Please repeat each line of the data exactly, with nothing left out.

:: DATA

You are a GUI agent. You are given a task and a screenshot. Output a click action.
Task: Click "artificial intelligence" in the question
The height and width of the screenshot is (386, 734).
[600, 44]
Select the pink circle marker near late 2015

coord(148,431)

::::

*SOLVED EXERCISE:*
You are a GUI agent. You are given a task and a screenshot. Output a click action.
Task: Click "artificial intelligence" in the question
The height and width of the screenshot is (386, 734).
[600, 44]
Select the pink circle marker near late 2015

coord(148,431)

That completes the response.